**CONSIGNES:**
(A) D'après l'extrait sur la pièce Antony, quel genre de drame est cette pièce ?
(B) Résumez en deux phrases l'extrait sur la pièce Antony.

**EXTRAIT DU TEXTE:**
_____

On voit le travail auquel s’est livré Dumas et en quel sens il a fait effort. Antony, à sa naissance, ne le rassure point. C’est un drame de jalousie, lyrique, violent, pathétique, et fragile. Et par suite monotone dans le paroxysme. D’une main vigoureuse l’auteur a resserré les péripéties d’une autre pièce, qui dura quatre années, qui s’acheva sans effusion de sang ni de larmes, après que son imagination avait ébauché, préparé celle-ci. À Mélanie dyspeptique Adèle, passionnément adultère malgré soi, doit la naissance. Celui qui avait crayonné la duchesse de Guise et Saint-Mégrin était tout prêt à frapper les mêmes coups de théâtre et enfoncerla même porte d’un dénoûment analogue. Après avoir exécuté Antony aussi fougueusement que le drame central d’Henri III et sa Cour, il s’est remis à son œuvre et l’a refaite. Il avait eu l’intuition de génie.

_____

**DONNÉES FOURNIES:**
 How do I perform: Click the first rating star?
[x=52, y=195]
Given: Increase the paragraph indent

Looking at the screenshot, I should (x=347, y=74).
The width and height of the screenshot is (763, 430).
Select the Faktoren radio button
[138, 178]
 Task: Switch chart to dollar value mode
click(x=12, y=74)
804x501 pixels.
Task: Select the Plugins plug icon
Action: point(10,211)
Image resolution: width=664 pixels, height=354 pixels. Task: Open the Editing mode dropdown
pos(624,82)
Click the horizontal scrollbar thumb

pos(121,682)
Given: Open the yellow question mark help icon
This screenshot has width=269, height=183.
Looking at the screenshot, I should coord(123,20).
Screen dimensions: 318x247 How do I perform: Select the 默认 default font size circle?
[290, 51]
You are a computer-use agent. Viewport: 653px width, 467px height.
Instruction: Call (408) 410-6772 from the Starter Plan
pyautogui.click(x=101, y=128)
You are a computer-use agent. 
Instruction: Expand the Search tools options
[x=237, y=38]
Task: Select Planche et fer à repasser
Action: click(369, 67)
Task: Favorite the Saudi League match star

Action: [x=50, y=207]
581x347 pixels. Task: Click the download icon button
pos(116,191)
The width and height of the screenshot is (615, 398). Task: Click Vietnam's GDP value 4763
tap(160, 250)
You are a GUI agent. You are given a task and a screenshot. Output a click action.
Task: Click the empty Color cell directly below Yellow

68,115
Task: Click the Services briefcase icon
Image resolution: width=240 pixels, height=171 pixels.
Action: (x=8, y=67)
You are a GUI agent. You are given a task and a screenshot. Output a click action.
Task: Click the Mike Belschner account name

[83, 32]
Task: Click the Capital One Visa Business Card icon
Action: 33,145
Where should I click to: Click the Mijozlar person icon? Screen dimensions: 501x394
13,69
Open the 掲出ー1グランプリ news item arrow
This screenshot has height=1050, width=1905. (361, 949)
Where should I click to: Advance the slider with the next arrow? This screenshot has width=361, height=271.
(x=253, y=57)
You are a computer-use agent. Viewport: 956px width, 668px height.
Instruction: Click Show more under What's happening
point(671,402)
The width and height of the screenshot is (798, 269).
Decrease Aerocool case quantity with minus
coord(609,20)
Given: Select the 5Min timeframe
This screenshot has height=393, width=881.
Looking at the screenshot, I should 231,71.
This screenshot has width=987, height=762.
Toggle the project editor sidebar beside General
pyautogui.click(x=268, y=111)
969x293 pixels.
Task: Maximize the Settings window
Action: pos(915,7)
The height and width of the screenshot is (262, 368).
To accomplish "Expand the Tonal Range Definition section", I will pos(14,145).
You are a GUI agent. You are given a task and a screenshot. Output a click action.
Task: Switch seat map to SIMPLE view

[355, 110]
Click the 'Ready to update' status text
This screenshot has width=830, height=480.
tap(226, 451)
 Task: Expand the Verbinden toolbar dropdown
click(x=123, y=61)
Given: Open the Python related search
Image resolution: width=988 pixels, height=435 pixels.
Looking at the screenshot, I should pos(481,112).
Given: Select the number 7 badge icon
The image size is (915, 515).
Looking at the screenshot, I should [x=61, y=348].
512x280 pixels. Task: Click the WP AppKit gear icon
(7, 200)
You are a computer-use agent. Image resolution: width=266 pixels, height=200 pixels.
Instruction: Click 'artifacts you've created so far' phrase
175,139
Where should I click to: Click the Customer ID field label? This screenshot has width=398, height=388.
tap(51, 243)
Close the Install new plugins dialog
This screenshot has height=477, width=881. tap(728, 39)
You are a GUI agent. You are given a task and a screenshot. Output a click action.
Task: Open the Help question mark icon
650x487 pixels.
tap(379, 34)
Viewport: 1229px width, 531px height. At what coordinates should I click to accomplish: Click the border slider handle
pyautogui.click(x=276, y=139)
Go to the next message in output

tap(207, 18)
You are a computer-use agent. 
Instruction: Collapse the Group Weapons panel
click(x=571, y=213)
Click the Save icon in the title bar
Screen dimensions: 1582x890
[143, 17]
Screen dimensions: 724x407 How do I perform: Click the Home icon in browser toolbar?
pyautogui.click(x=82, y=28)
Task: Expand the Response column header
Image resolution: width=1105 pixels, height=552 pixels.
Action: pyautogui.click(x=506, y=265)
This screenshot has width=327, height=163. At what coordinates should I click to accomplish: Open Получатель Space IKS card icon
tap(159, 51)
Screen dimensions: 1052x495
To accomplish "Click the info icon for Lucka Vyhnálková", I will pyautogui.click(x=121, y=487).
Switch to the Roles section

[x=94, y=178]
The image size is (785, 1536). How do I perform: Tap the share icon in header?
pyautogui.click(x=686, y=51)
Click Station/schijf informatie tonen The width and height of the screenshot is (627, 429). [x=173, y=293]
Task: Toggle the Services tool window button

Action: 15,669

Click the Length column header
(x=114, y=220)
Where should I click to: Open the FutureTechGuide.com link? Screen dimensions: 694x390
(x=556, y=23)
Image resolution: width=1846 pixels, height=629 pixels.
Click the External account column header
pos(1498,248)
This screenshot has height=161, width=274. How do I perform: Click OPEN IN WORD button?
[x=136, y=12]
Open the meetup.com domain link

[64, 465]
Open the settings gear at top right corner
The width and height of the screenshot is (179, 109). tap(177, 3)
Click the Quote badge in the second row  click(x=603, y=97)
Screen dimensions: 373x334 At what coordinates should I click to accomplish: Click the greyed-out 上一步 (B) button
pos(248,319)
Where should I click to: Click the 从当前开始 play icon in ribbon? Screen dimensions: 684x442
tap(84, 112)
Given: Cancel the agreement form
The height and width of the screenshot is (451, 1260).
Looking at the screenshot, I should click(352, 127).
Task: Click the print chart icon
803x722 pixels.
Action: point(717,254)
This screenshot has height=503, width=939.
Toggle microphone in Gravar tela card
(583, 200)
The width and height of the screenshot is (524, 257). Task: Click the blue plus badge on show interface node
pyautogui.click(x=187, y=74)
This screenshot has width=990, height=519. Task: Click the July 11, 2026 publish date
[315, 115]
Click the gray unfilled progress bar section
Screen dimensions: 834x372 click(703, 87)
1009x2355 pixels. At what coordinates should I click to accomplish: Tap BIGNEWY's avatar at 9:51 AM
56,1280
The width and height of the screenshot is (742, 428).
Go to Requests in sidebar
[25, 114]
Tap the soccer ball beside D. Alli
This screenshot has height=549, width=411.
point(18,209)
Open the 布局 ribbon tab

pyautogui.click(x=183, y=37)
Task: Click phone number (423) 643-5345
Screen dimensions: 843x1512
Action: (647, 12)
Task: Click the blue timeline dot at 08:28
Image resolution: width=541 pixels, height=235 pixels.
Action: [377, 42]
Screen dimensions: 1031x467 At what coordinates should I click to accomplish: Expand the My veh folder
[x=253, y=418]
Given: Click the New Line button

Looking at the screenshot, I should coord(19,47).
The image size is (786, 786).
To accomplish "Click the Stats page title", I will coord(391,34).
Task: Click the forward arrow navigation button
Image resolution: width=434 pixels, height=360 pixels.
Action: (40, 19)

_____

**CORRIGÉ:**
(A) Un drame de jalousie, lyrique, violent, pathétique et fragile.

(B) Antony est un drame de jalousie lyrique, violent, pathétique et fragile, donc monotone dans le paroxysme, et à sa naissance il ne rassure pas Dumas. Après l'avoir écrit aussi fougueusement que le drame central d'Henri III et sa Cour, Dumas s'est remis à son œuvre et l'a refaite.